Bats deduction skills are just as uncanny.

In fact here:







> Which are part of being a detective, which I take it is the second part of the question. Holmes probably takes the first part due to my first point.



Heck Bruce was even an ace detective when he was 17


*Spoiler*: __ 















Just look his conclusion even shocked his teacher.


----------



## Bender (Sep 2, 2011)

Tranquil Fury said:


> Oh my god, you missed my sarcasm and only read one line of the entire post.

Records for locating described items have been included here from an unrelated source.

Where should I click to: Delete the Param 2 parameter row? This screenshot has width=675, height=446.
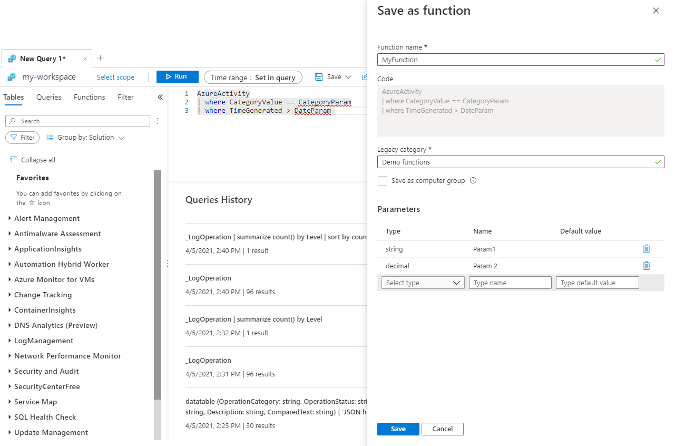click(x=647, y=266)
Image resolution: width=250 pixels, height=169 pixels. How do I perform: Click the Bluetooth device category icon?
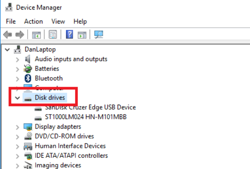click(x=28, y=78)
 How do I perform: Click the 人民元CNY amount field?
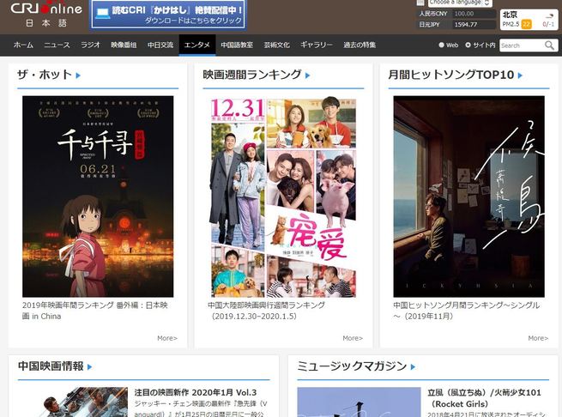click(x=474, y=14)
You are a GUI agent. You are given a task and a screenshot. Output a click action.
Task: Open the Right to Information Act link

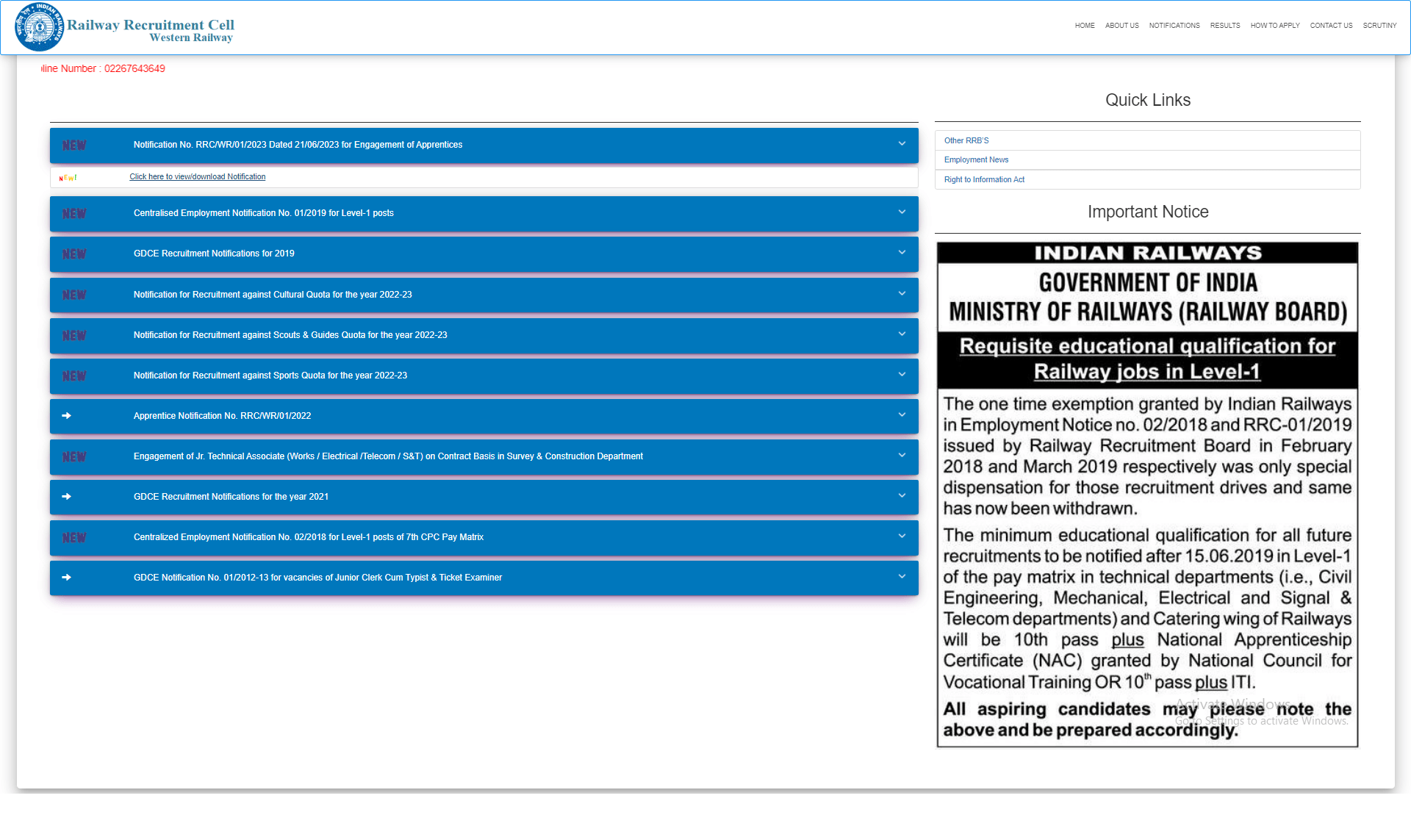(984, 179)
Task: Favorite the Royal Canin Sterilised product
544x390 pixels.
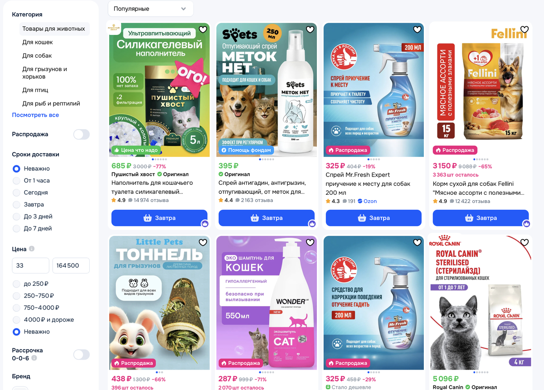Action: [x=525, y=242]
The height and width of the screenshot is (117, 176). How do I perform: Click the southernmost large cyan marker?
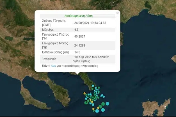pyautogui.click(x=97, y=111)
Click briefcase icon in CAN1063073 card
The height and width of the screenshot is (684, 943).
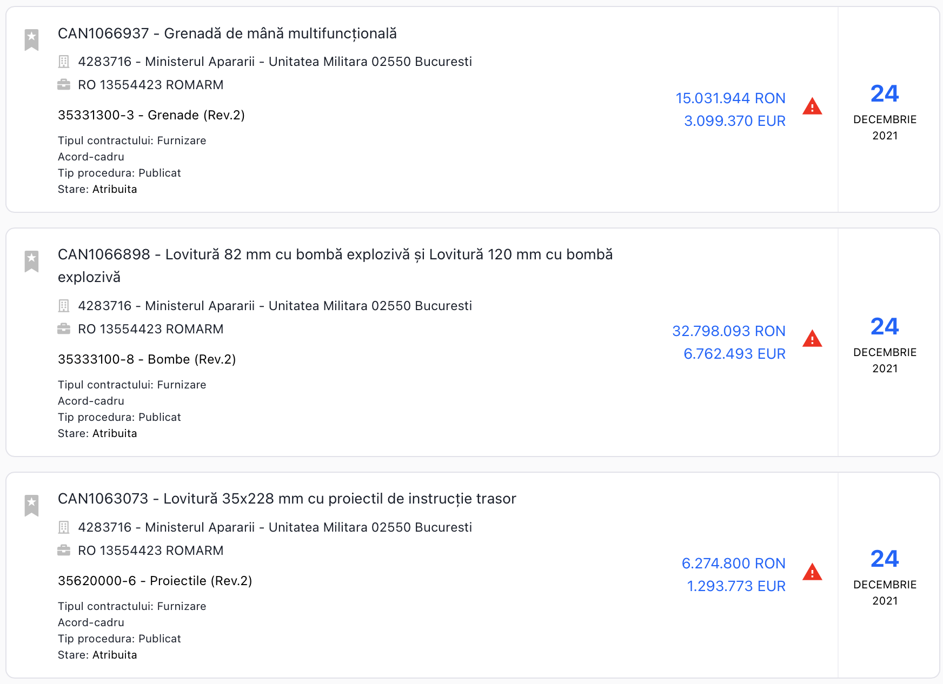64,551
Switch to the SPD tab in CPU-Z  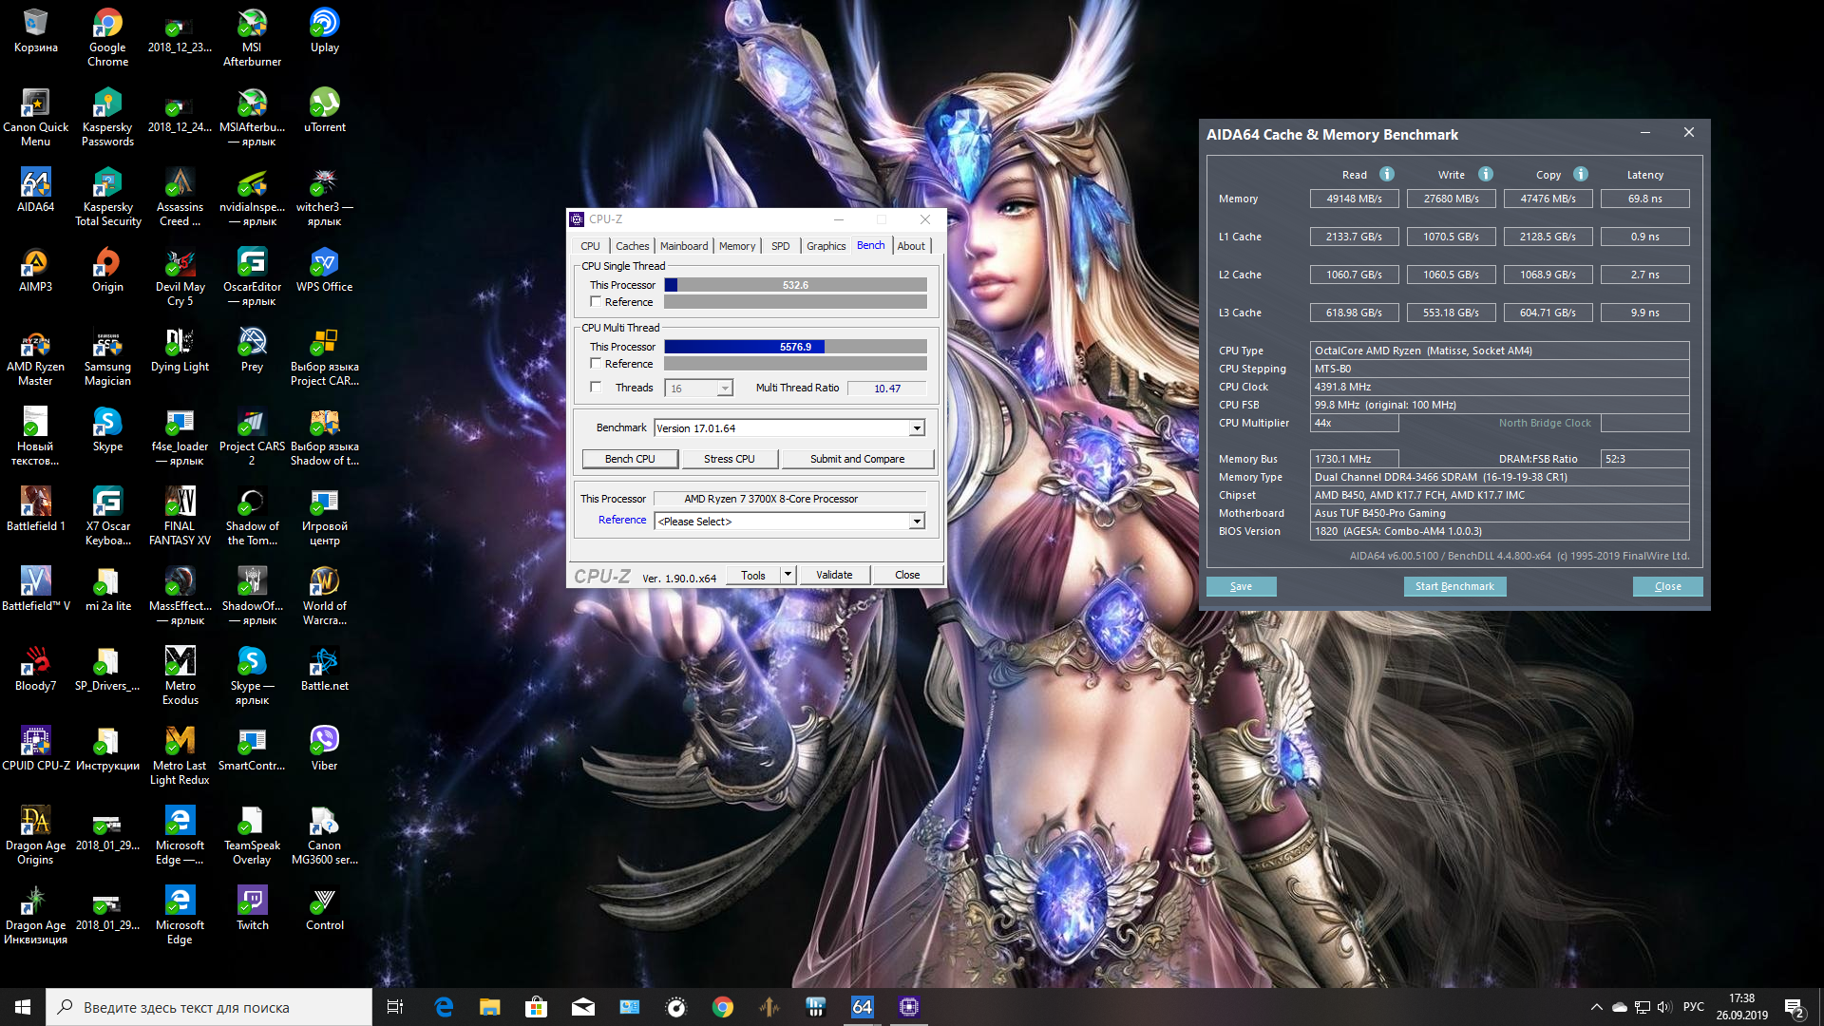point(780,246)
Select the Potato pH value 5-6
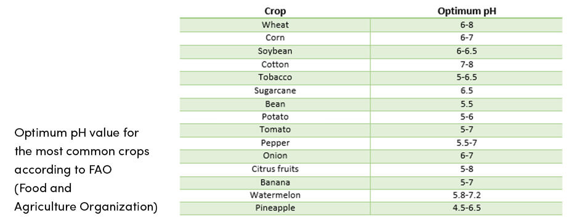 click(x=467, y=117)
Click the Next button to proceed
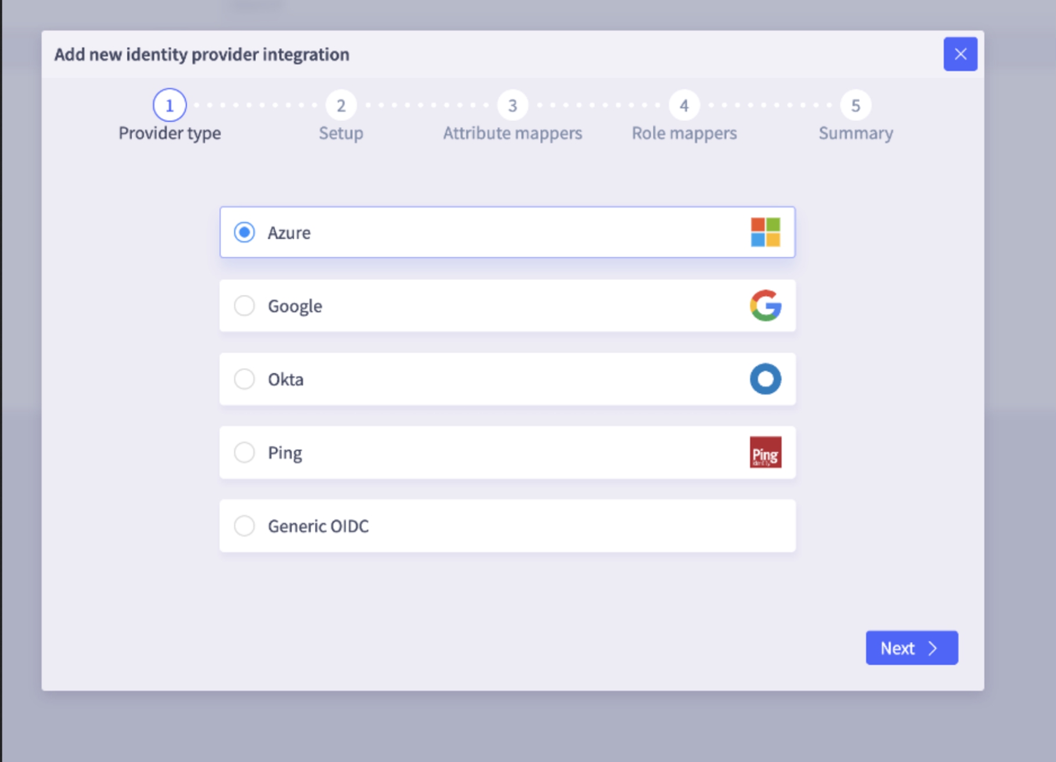 tap(911, 648)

I read your entire post I was pointing out the part I liked most.


----------



## Lucaniel (Sep 2, 2011)

that's an awful example

it's completely out of context, but i can tell immediately that it isn't even a case of deduction on his part so much as simply following the narrative logic



Bender said:


> I read your entire post I was pointing out the part I liked most.



the part that mocked you?

shit, is that why you hang around here like a bad smell? you're a masochist?


----------



## Darth Nihilus (Sep 2, 2011)

Again, Pre Crisis Batman

Which is not modern day


----------



## Bender (Sep 2, 2011)

Darth Nihilus said:


> Again, Pre Crisis Batman



That is a pre crisis story which I listed.


----------



## Tranquil Fury (Sep 2, 2011)

I gave a post about how stuff like money, gadgets or informants are not factors being considered here, the thread creator wants feats of intelligence. Feats of analysis, observation, quick thinking/deductions etc, thread creator is asking for "*THINKING FEATS"*. The second post I gave would be blatant sarcasm if you read the first, heck if you read the rest of my second post it would be clear.

You are cherry picking if you agree you understood my post then still took that line, or you're backtracking since your post makes it look like you really believed what I said. Don't care but let's keep irrelevent stuff out, this is about whose better at using info not who has more resources to gather more info.


----------



## Huey Freeman (Sep 2, 2011)

IIRC Holmes was picky about his cases and he never tackled too many cases at a time (not trying to say quantity>quality here) and I have never seen him took on a case that involve him bringing down a whole organization .
What I have seen Sherlock deduction skills for his time was simple amazing and I think he take that category. 

By the way remove L. and put the Question in it (most underrated detective there is).

Batman deduction skills is not to be slept on as he comes very close to Sherlock, but when Batman tackle a case no loophole that is left uncheck and he make sure he knows about something or someone inside and out .


----------



## Wolfgang Grimmer (Sep 2, 2011)

bruce admitted inferiority to holmes in a dc comic before


----------



## Bender (Sep 2, 2011)

Tranquil Fury said:


> Feats of analysis, observation, quick thinking/deductions etc, thread creator is asking for "*THINKING FEATS"*. The second post I gave would be blatant sarcasm if you read the first, heck if you read the rest of my second post it would be clear.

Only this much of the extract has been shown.